=== Provided passage ===
☆ ☆ ☆ ☆

Apparently I really like food that looks like something else. Jell-o-scape: This is the most beautiful jell-o I’ve ever seen.

I’m also loving: Nancy’s non-fat yogurt (especially with muesli); taco Tuesdays @ Por Que No; and on that note, Dutch tacos from FlavourSpot (thanks for sharing the love Corey!); learning how to make raised beds; PB&J sammies; the fact that Burgerville allows bikes through the drive-thru (excited for biking with smoothies this summer); also the fact that the Portland Farmers Market starts up again in less than a month; spinach, just because.

Food Flowchart by Sarah Cue the Sun

What are you loving this week?

Thursday, February 18, 2010

Creamy Artichoke Dip

Honestly, I’m not sure how I haven’t blogged about this before. My mom sent me this recipe ages ago and though I don’t make it all the time, I’ve definitely made it since starting this blog. You’ll have to forgive me because this dip is just that good. I made a double recipe of the one below and the leftovers are not going to waste. I promise.

Creamy Artichoke Dip:

Yields about 1½ cups

8 oz. softened cream cheese
2 oz. artichoke hearts
1/3 c. freshly grated parmesan cheese
1 Tb. chopped parsley (I usually just add however much I think will taste good)
½ tsp. salt or to taste
½ tsp. freshly ground pepper or to taste
¼ tsp. lemon zest or to taste (always more!)
1-2 garlic cloves or to taste (You might guess that my taste is around 3)

In a food processor, pulse garlic until finely chopped. Add parsley and repeat. Add lemon zest and repeat.

Remove all ingredients from the work bowl, set aside, and clean bowl.

Cream the cream cheese in work bowl. Add artichoke hearts and pulse until well blended, but still chunky. Add parmesan cheese, salt, pepper, and the garlic mixture. Pulse a few more times until all blended.

☆ ☆ ☆ ☆

=== Data lines ===
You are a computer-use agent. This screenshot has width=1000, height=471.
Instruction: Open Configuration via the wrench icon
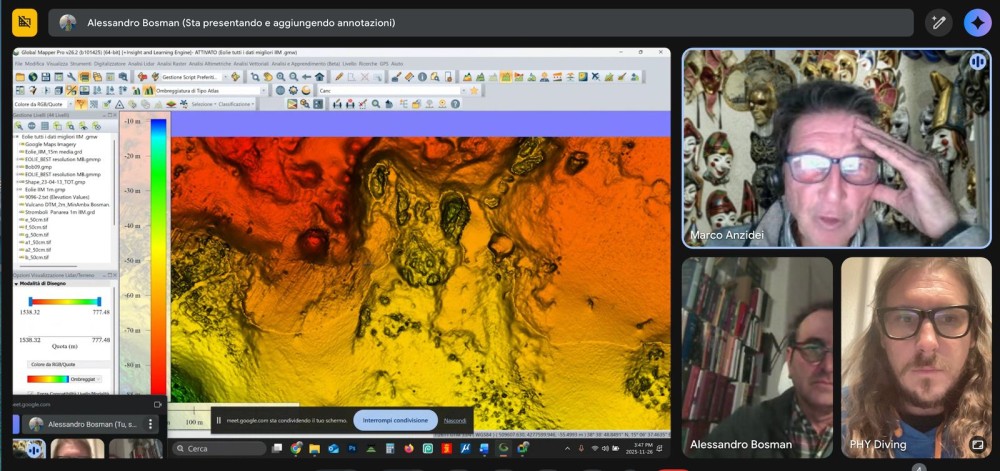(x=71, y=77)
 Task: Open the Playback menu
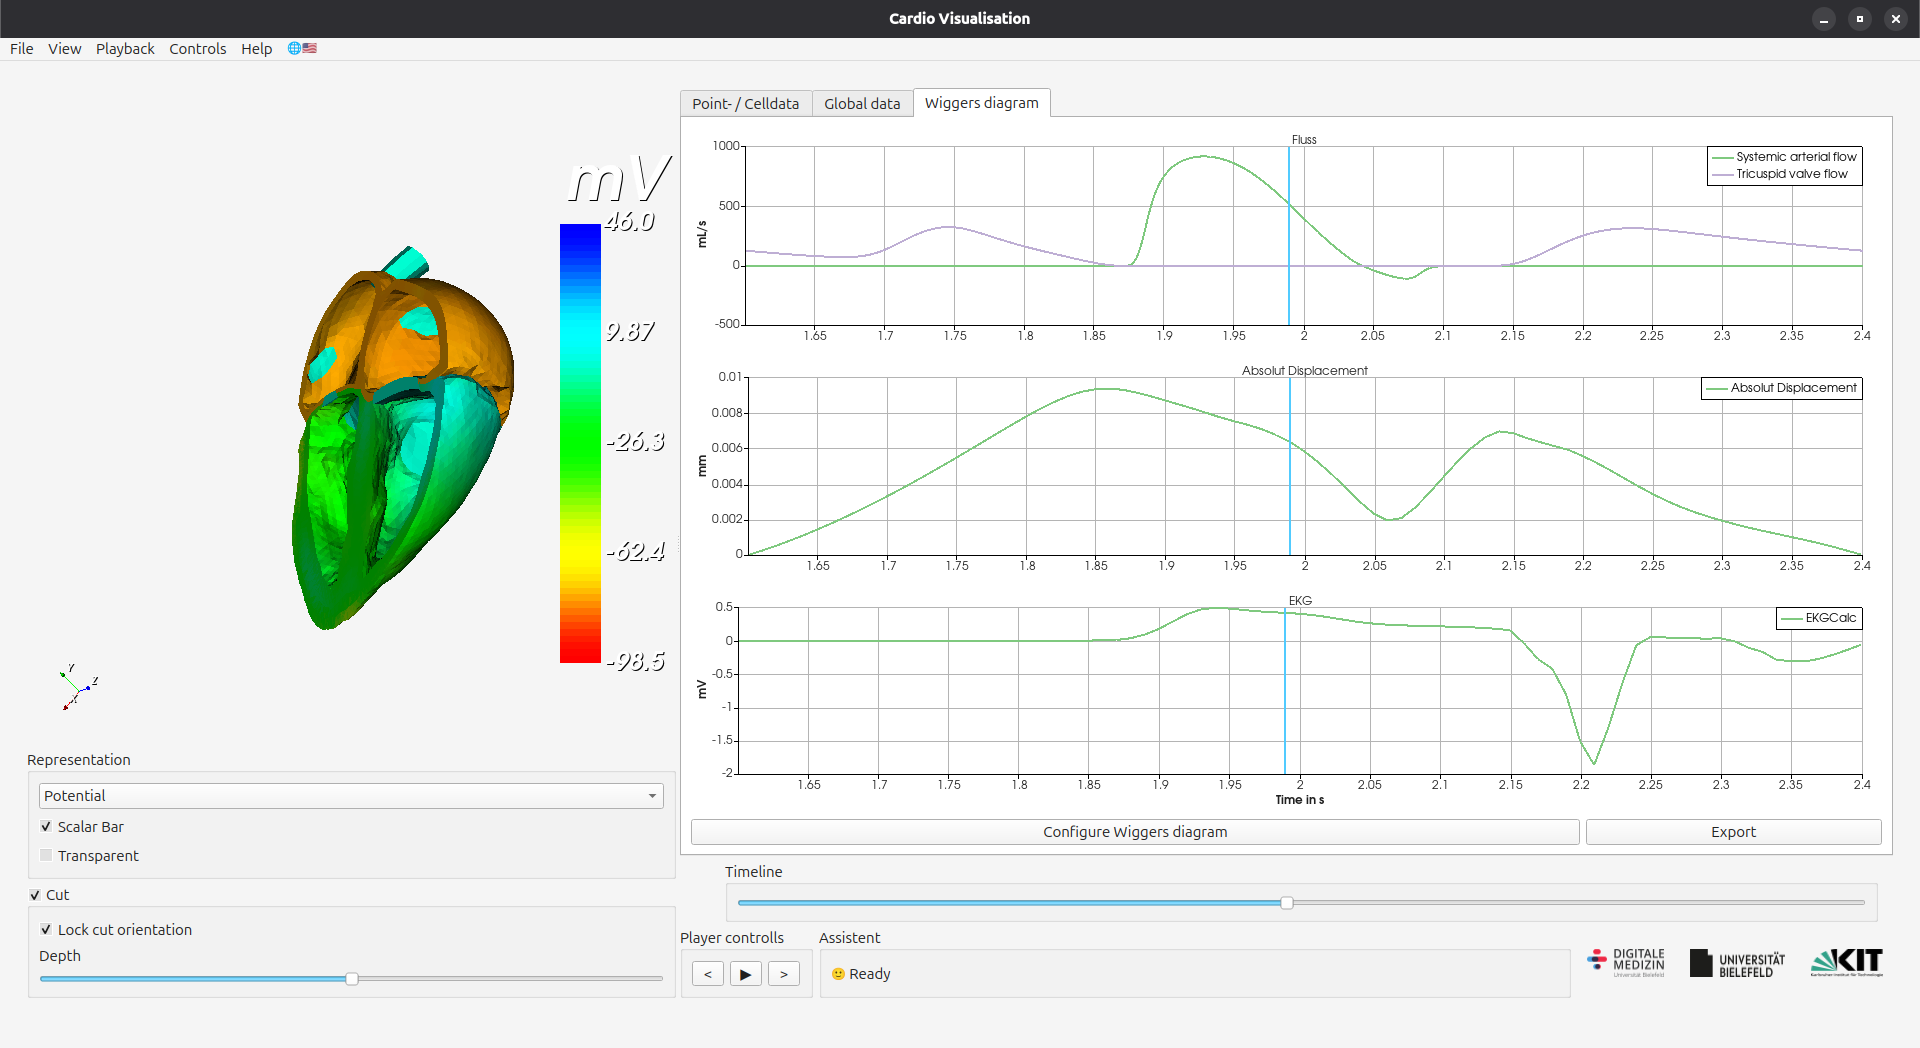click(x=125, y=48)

☆ ☆ ☆ ☆

=== Work to complete ===
A. Reproduce the part of the food blog post between "Yields about 1½" and "and clean bowl.", inclusive.
B. Answer these questions using the food blog post:
(i) About how many cups does the Creamy Artichoke Dip recipe yield?
(ii) Which business allows bikes through its drive-thru?
(iii) Who sent the writer the artichoke dip recipe?

=== Solutions in order ===
A.
Yields about 1½ cups

8 oz. softened cream cheese
2 oz. artichoke hearts
1/3 c. freshly grated parmesan cheese
1 Tb. chopped parsley (I usually just add however much I think will taste good)
½ tsp. salt or to taste
½ tsp. freshly ground pepper or to taste
¼ tsp. lemon zest or to taste (always more!)
1-2 garlic cloves or to taste (You might guess that my taste is around 3)

In a food processor, pulse garlic until finely chopped. Add parsley and repeat. Add lemon zest and repeat.

Remove all ingredients from the work bowl, set aside, and clean bowl.

B.
(i) About 1½ cups.
(ii) Burgerville.
(iii) The writer's mom.